I have moved! It's truly an exciting adventure. I can't wait for all the neat people I am going to meet and all cool things I am going to be able to do. At this point I am confronted with the epitome of the quarter-life crisis. Where do I fit in? I have been researching ways to meet people and get involved. Since I am not so into the "bar crawl," I have to find other outlets to connect. I dread "singles" groups. So often it's like you are being interviewed to see whether you are "spouse-worthy." All I am asking for is people to have fun with. I have been dying to go ice skating. I used to love to ice skate, but I don't really know anyone to go with me here. I guess I could go by myself, but that is not so fun. I know the companions will come with time, but I want them NOW! (Insert tantrum here)
I was so fortunate to have several great friends from high school come into town to visit me last weekend. It was such a great opportunity for me to explore my new city and enjoy the company of old friends. We experienced the "night life" (I have been using quotes a lot, probably incorrectly), we went canoeing, and played Frisbee in a BEAUTIFUL park. Oh yeah, we also tried slack-lining too (I stink). I know there are tons of other gems in this city, but I need to find new people to explore them with me.
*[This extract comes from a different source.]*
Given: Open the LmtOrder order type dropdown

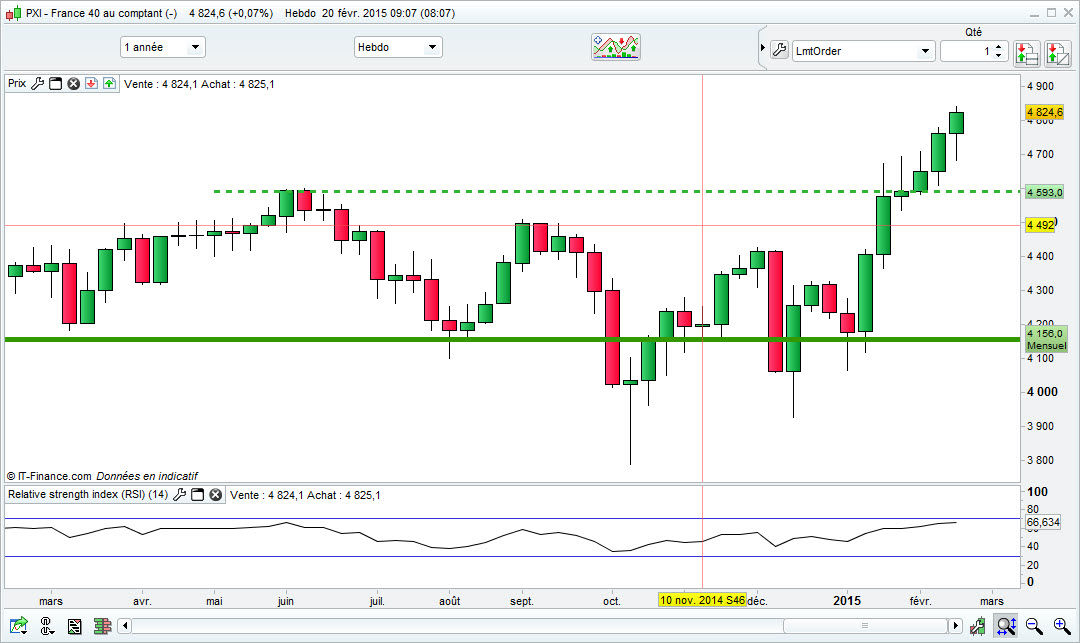Looking at the screenshot, I should point(863,51).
Does this sound too negative? Life is actually really good right now. I am not sure I have ever felt so blessed. Since my social life has declined I have more time for quiet times, introspection, and even rest. I have been really encouraged by calls from friends from around the world and now I have time to talk. It's great. So if you need someone to talk to, I am the person to call. :)
Essentially, at this point I just long for fellowship. I was warned once not to pray for patience because God will make you practice it, but I guess it is what I really need.